Perhaps his best-known credit was his collaboration with Ford on the John Wayne classic The Quiet Man (1952), the tale of a boxer returning to his native village and of his romance with a local girl played by Maureen O'Hara. The film helped create a sentimental image and international affection for rural Irish life that contributed hugely to building tourism in the west of Ireland.
Also at this period Killanin wrote a biography of the 18th-century portrait painter and court artist to King George I, Sir Godfrey Kneller (Sir Godfrey Kneller and His Times 1646-1723, 1948). He later published The Shell Guide to Ireland (1975) with Professor Michael Duignan, and My Ireland (1987).
His role as a sports administrator began in 1950 when he was appointed President of the Olympic Council of Ireland, joining the International Olympic Committee (IOC) in 1952. He assumed the presidency of the body in succession to the formidable American Avery Brundage in 1972, immediately after the Munich tragedy, and held the post until 1980.
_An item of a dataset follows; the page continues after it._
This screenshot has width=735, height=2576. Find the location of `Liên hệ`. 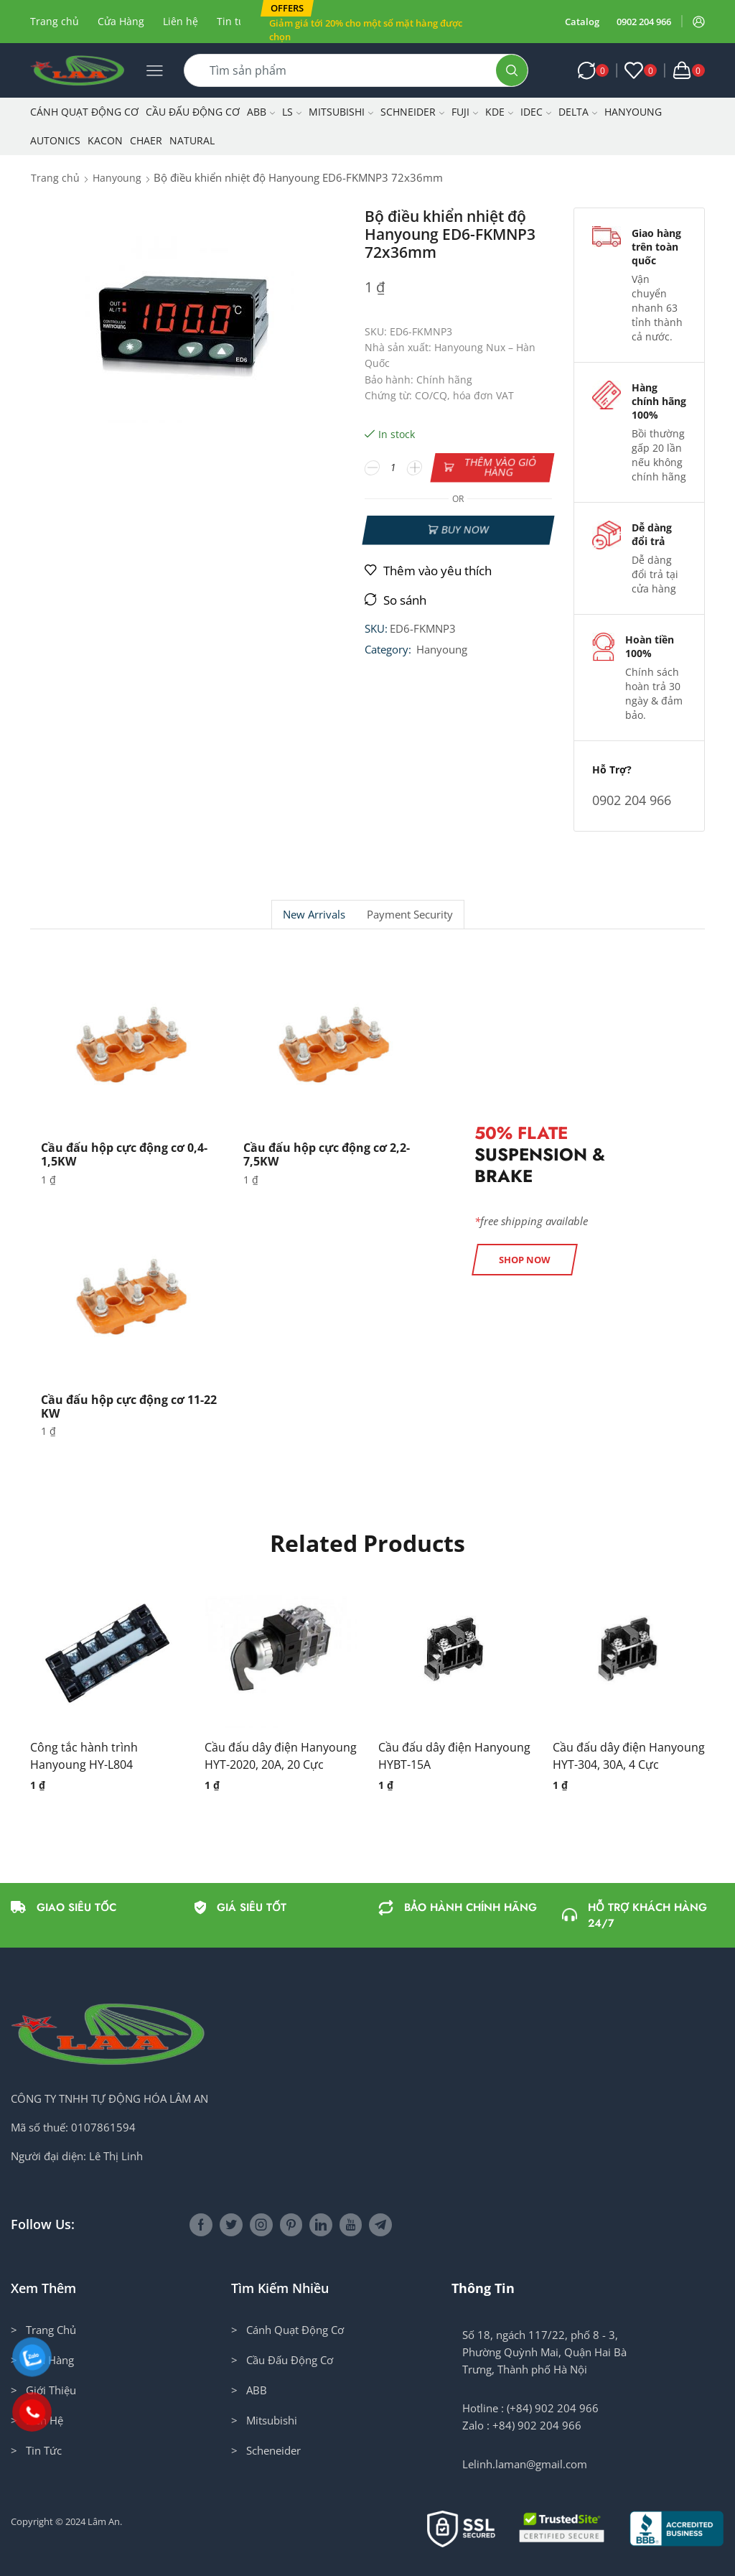

Liên hệ is located at coordinates (180, 21).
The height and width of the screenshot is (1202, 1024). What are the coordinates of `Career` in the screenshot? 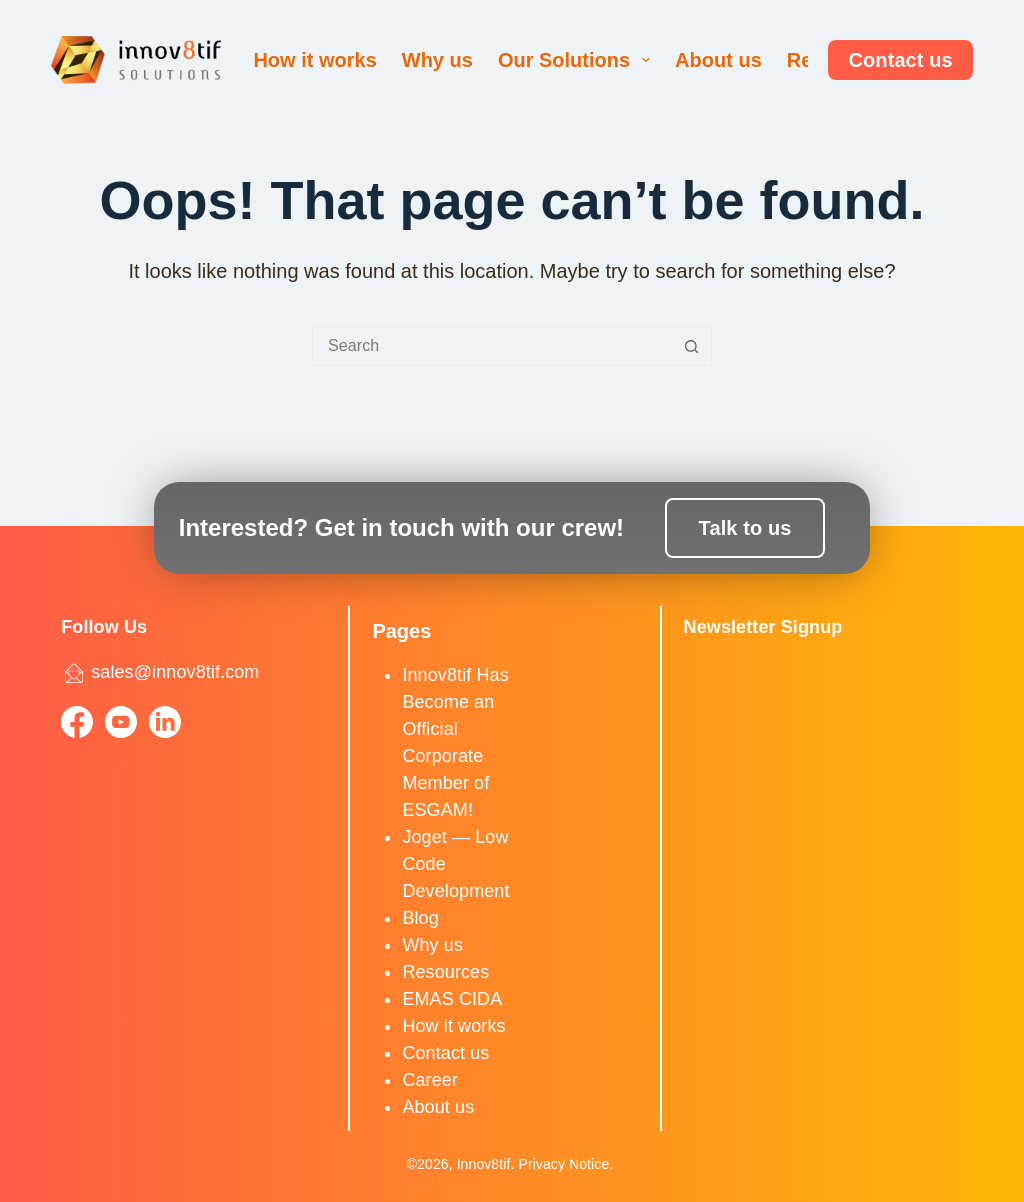 It's located at (430, 1080).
His IOC period witnessed the expulsion of the Austrian skier Karl Schranz in 1972, and the exclusion of the team from Ian Smith's Rhodesia when faced with a boycott by black African states. The 1976 games in Montreal saw an African and Asian boycott in opposition to the participation of New Zealand, which had maintained rugby contacts with South Africa during the apartheid regime.
Killanin further managed to uphold the Olympic spirit amid the fierce strains imposed by the American and British government opposition to the Moscow Games in 1980, in the aftermath of the Russian invasion of Afghanistan in December 1979. It was his greatest battle, prevailing perhaps against the odds in protecting the games against the joint efforts of President Jimmy Carter and Margaret Thatcher.
By the time of his retirement he was already fearful of the danger to athletics from the rising use of performance-enhancing drugs, initially in the Eastern bloc but soon a global problem. He wrote about this and other dilemmas in his autobiography, My Olympic Years (1983).
In his latter years he was a familiar sight at Irish annual general meetings, a genial, white-haired, dapper gentleman representing patrician "auld decency" amid the claret and cigars atmosphere of the blue-chip boardrooms where he held directorships. They included the brewers Beamish and Crawford, the tobacco manufacturers Gallahers, Lombard and Ulster Bank and Irish Shell.
In Ireland Killanin, a member of the Turf Club from 1971, also served on a variety of state bodies including a commission on thoroughbred horse breeding between 1982 and 1986. He chaired the Dublin Theatre Festival from 1958 to 1970, and Dublin's National Heritage Council from 1987. In 1950 he had been a founding member of the pioneering environmental group An Taisce which sustained a long defence of Georgian architecture against less than sensitive modern Dublin property development.
The honesty with which Michael Killanin carried out his sporting responsibilities was in marked contrast to the financial scandals that recently rocked the Olympic movement. The Irish sports minister Jim McDaid said, "His status and the world-wide esteem in which he was held in Olympic circles was a source of pride for all Irish people. He played a notable part in the development of Irish horse racing, and in particular his beloved Galway race festival."
Michael Morris, journalist, soldier, film producer and sports administrator: born London 30 July 1914; succeeded 1927 as third Baron Killanin; MBE 1945; TD 1945; President, Olympic Council of Ireland 1950-73; member, International Olympic Committee 1952-80, Vice-President 1968-72, President 1972-80; married 1945 Sheila Dunlop (three sons, one daughter); died Dublin 25 April 1999.